→ Data listing

^^^^

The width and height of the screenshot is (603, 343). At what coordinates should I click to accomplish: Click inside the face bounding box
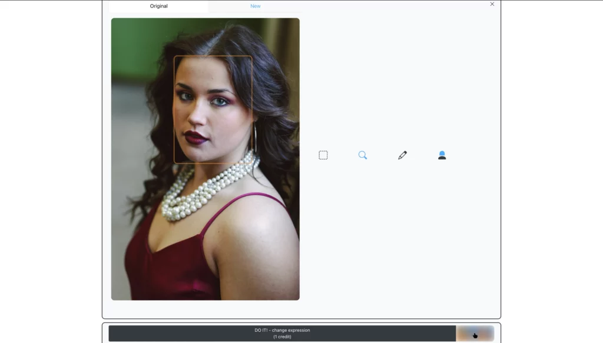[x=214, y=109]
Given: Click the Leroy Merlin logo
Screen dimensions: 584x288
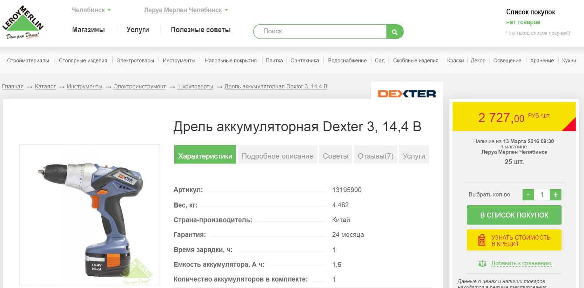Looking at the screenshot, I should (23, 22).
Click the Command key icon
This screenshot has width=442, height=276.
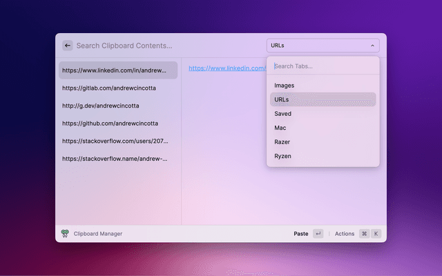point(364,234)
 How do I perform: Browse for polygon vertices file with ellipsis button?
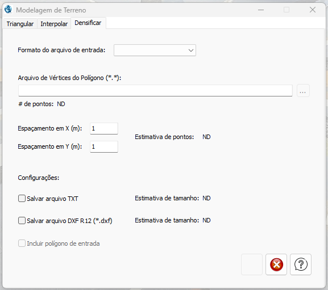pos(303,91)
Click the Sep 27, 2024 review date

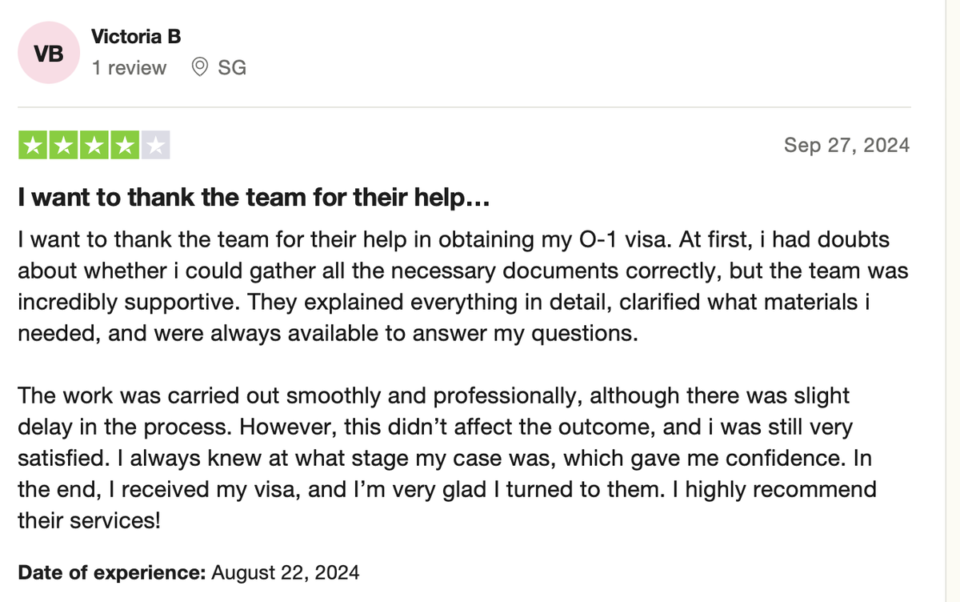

^^^^

→ GIVEN REQUEST
Reproduce the entire listing above word for word, omitting the pictures.

→ OUTPUT OF THE TASK
The width and height of the screenshot is (603, 343). At what coordinates should I click to accomplish: Click inside the face bounding box
[x=214, y=109]
Given: Click the Leroy Merlin logo
Screen dimensions: 584x288
Looking at the screenshot, I should (23, 22).
Click the Command key icon
This screenshot has width=442, height=276.
point(364,234)
 How do I perform: Browse for polygon vertices file with ellipsis button?
pos(303,91)
Click the Sep 27, 2024 review date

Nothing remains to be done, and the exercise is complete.